Power officials are asking for continued conservation efforts by customers through at least Wednesday after central part of the country dealt with high demand and short supplies Tuesday, and they say more rolling blackouts are not out of the question.
The Southwest Power Pool ordered controlled service interruptions from its’ member utilities early Tuesday in an effort to prevent more wide-spread and longer-lasting damage to the power grids of Nebraska and parts of 13 other states stretching from Texas to North Dakota.
Shortly before 6 a.m. Mountain time, SPP officials had declared an Energy Emergency Alert Level 3 as electrical generating capacity dropped below demand due to extreme low temperatures and inadequate natural gas supplies.
Nebraska Public Power District President and CEO Tom Kent spoke with reporters in a mid-morning conference call, detailing the requests made to SPP members to curtail demand, and the impact on operations and customers.
Kent told reporters an initial request to cut back 50 megawatts of demand grew to 176 megawatts, which was one of the factors that caused outages projected to last about half an hour to go on much longer than initially expected. “Part of the delay from 30 minutes to 45 minutes or more was just the magnitude of work we were faced with this morning to manage that,” said Kent. “I will say there were some locations where the breakers (at substations) did not close remotely, and we had to send technicians out to address that. So that would have, in a couple of isolated incidents, increased those outages.”

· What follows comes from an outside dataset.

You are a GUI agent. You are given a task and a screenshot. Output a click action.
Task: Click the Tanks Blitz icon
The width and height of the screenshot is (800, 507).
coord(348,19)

The situation across the SPP service area started to stabilized more than five hours after the EEA Level 3 was declared, and NPPD spokesman Mark Becker confirmed that the EEA had been reduced to a Level 1 asking for conservation efforts by about 2:30 p.m.
Becker says peak hours after 5 p.m. Tuesday, and demand into the morning hours Wednesday, could once again change the status of grid operations. He says the utility is still encouraging customers to conserve energy anywhere possible, such as lowering thermostats and not using ovens, dishwashers, washing machines and dryers which use large volumes of electricity.
Meanwhile, not all electric customers in the Panhandle are being impacted by the outages. Those utilities, power districts and municipalities like Gering that obtain their power supplies from the western part of the grid, from suppliers such as the Western Area Power Administration, have been unaffected.